On Sun, Nov 22, 2020 at 09:15:36AM +0000, Dima Pasechnik wrote:
> On Sat, Nov 21, 2020 at 3:32 PM Waldek Hebisch <
heb...@math.uni.wroc.pl> wrote:
> >
> > On Sat, Nov 21, 2020 at 10:56:17PM +0800, Qian Yun wrote:
> > > We have a discussion about Travis CI 3 years ago, now we have
> > > moved to GitHub, I believe now it's time to have CI?
> > >
> > > One point Waldek raised was "run test before commit".
> > >
> > > If we have CI support, and you commit in your own master repo
> > > before merge into main repo, you can "run test before commit".
> > >
> > > For pull request, with CI we can run tests before commit.
> > >
> > > Even if we commit directly into repo, with CI we can find
> > > problems more quickly.
> > >
> > > (Anyway, I assume we don't run a full build and full test
> > > before commit, most of time, right? :-)
> >
> > I do run full build and full testsuite before almost every
> > commit.
>
> Do you say that you expect every contribution to be wrapped up in
> exactly one commit?
> (This is not very usual, although there are workflows where this is a
> requirement, e.g.
>
https://en.wikipedia.org/wiki/Gerrit_(software) - used at Google, AFAIK is built
> around such a model)
>
No. I expect commits to be reasonable self-contained and
logically connected units of work. If somebody wants
to contribute two unrelated domains, then it is natural
to do this as two commits. OTOH cluster of cooperating
domains and categories + changes needed to connect them
to rest of algebra naturaly fit in one commit. Bug
fixes naturally go as one fix per commit. And when
somebody fixes unrelated bug developing something else
(say output problem when working on computational
problem) then bug fix naturally comes as separate commit.

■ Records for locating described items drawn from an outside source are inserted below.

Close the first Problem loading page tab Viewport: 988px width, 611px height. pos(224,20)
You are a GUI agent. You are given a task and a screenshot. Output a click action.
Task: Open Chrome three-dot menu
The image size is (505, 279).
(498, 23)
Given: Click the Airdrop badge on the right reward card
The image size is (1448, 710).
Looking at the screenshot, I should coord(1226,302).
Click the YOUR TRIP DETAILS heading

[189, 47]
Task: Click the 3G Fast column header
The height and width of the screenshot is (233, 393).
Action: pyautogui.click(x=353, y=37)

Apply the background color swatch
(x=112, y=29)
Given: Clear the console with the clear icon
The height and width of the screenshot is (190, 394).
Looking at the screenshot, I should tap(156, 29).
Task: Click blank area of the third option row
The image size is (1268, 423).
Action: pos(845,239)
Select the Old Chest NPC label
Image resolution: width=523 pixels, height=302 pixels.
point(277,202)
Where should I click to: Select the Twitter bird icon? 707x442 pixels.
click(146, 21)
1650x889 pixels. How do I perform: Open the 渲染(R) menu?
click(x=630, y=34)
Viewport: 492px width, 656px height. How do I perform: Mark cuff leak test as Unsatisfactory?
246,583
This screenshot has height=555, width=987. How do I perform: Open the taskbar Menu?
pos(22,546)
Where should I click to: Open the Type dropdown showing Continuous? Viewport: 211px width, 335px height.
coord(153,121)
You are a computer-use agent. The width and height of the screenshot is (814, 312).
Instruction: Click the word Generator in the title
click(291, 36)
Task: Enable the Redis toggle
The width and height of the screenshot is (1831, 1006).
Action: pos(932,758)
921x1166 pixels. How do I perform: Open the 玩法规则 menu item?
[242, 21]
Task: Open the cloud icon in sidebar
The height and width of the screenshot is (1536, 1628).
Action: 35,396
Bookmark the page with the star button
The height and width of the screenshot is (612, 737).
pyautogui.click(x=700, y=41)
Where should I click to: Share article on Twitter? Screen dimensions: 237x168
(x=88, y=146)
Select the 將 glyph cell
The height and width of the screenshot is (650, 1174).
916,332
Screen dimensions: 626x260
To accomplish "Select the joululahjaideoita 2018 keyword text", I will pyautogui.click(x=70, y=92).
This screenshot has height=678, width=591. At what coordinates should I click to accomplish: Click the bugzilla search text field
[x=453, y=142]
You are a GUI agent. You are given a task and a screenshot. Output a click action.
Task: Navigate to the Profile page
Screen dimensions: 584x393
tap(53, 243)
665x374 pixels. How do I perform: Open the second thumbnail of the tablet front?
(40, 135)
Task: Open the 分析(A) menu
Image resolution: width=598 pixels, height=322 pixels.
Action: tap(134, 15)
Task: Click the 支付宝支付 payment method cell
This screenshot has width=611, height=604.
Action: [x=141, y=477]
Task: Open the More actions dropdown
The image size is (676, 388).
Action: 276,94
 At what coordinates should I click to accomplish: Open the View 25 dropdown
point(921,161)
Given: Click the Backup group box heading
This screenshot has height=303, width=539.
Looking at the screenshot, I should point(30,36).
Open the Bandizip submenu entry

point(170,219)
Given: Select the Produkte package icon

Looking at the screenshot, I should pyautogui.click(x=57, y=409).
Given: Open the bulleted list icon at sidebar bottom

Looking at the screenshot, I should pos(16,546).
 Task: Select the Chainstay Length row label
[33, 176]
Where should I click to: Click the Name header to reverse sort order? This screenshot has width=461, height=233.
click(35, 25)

> > I sometime make exception when change is obvious
> > and and does not change code and I am goind to do another
> > commit with full build and full testsuite run just after
> > current commit. I expect other people to do the same
> > (those rules appeared here several times and should be
> > well known). This may look extreme but:
> > - project that use more relaxed rules freqently have
> > non-buildable repository and this would be bad
> > - IME before commit test from time to time catches problems
> > (fails). Catching/correcting them later would cause
> > more trouble.
>
> In danger to state the obvious (to me):
> the idea of CI is that *you* only look at a contribution after it
> passes pre-defined
> automatic tests, and these are as extensive (and possibly much more
> extensive, as it can be
> done on many different platforms (i.e. OS+LISP) at the same time) as
> *you* would do by hand.
> It is meant to save *you* time.
> And avoid SNAFUs such as "oops, it's already merged, but it does not
> work on FooOS with BarCL".
You previously wrote that CI can cover several platforms, that
is true. And for some folks CI may be more convenient than
local testing. I am just saying that for me build machine
takes something like 2 min 30s real time for full build
(parallel) and testing about 3 min real time. When platform
dependent code is involved, then I run more tests, but that
is rare (vast majority of FriCAS code is platform independent).